On November 1, 2019, R.LUM.R released his first full-length LP, Surfacing.

==Name==
In a 2015 interview with popular indie Music Blog The Music Ninja, Reggie explained that the name R.LUM.R is a combination of his first and middle name.
"Growing up, I was always made to be ashamed of myself about being who I wanted to be and liking what I liked, so I hid it all. It was for a multitude of reasons, and for the sake of brevity I won't get specific, but it can mostly be boiled down to pressure to be 'blacker' and the insidious effects that has on one's psyche, but I did what I was told, and whatever I thought a person like me was supposed to do. My middle name, Lamar, was just one I never really felt attached to. So I hid that. Getting my starts in music, I played acoustic and released and performed music as a singer-songwriter for a long time, which started basically because of my limited resources, and I kept going because of the positive ways I was affecting the world around me through that medium, but there's always been another part of me that wanted to explore the stuff I’m exploring now, but never had the bravery or resources. So in the process of evolving into this music, I wanted to do something that pulled from my past and exposed all those things, but created a clear focus on the future. Reggie, my first name, is in the first R, and with it being at the beginning of R.LUM.R, it's the past, and the music I created that got me here. Though I’m evolving, I don't want to abandon where I came from. LUM is part of Lamar (my middle name) and represents the parts of myself I’d always hidden, and the present time. It means to me that I can take that stuff from back then and wear it proudly, turning it into positives. It's also the center of the idea right now, so it's fitting for it to be sitting where it is visually. The last R is the future and the person I can be, coexisting with the person i’ve always been. Lamar ends with an "r", and Reggie starts with an "r", so it's like bringing the ideas of the past and the present together, but in the future."
— Reggie Williams, The Music Ninja

==Influences==
William's musical influences are eclectic.
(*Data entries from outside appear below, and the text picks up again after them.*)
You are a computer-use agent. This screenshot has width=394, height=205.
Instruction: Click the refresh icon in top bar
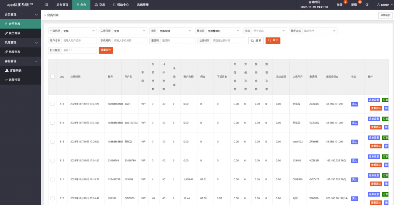tap(367, 5)
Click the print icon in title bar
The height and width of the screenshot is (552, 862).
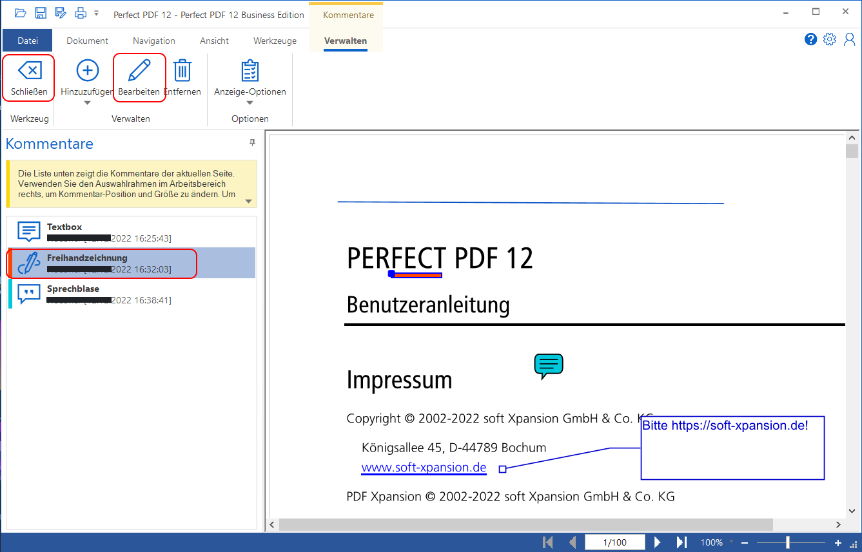pos(80,14)
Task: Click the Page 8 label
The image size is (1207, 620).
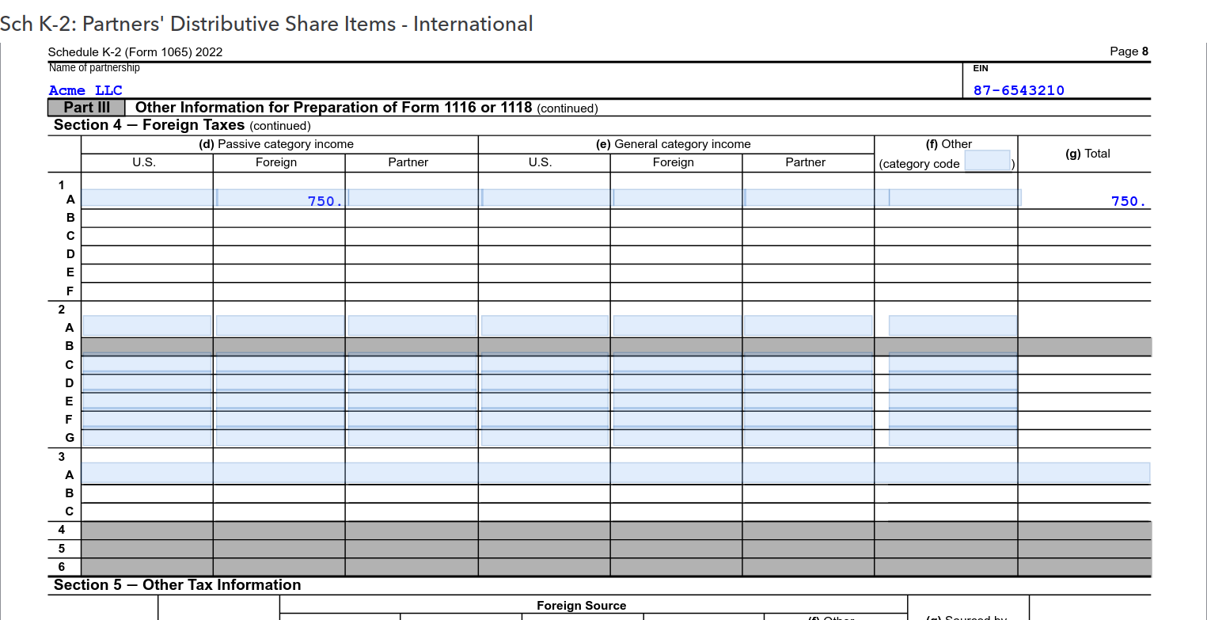Action: coord(1129,51)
He cites Fleet Foxes (once calling their song "Someone You’d Admire" one of the best songs ever written) and Sufjan Stevens, particularly his album Seven Swans as the reason he made it through his last year of college. Ray LaMontagne’s album Gossip in the Grain, particularly the song, "Let it Be Me" and The National’s album Boxer have also been listed as music that influences him. In a May 2017 interview with Behind The Setlist, Williams said, "I pull influences from a lot of places, not just R&B or black music. You know that Elliott Smith record Either/Or? I posted that up and some girl was like, ‘What! You like Elliott Smith?’ I'm like, ‘Yeah, of course.’ He's super sad, but he's got these beautiful, fantastic melodies."
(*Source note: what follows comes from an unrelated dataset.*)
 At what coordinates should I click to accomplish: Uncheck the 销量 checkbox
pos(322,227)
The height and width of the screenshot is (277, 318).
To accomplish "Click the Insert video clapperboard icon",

Other influences mentioned by Williams in interviews include Radiohead, The Mars Volta, King Crimson, Coheed and Cambria, Contortionist, Linkin Park, Yes, Dream Theater, Liquid Tension Experiment, and My Chemical Romance.

==Reception==
In 2016, NPR Music labelled R.LUM.R a "fast-rising artist whose falsetto is no joke" and spotlighted him as "an Artist To Watch at SXSW". In July 2017, with the release of single "Close Enough", Billboard contributor Saddie Bell wrote, "If his sound could be placed in four walls, it feels as if he could tear them down with a single bombastic beat," while Clash Magazine marveled at his ability to "pluck at heart-strings while moving the waist." In an article accompanying an exclusive release of his single "Be Honest", Music blog Earmilk praised his "highly complex set of vocal skills". The Music Ninja also applauded his musical prowess, writing that he made music "fusing soul, pop, R&B and dance in a way that's as unique as it is exciting." Vibe Magazine also complimented his unique sound calling him "an artist unapologetic about his quirks". In addition, he spent 6 months as the face of Spotify's Alt R&B playlist, and is now prominently featured in their biggest playlists, including Are and Be, The Newness, Chilled R&B, among several others.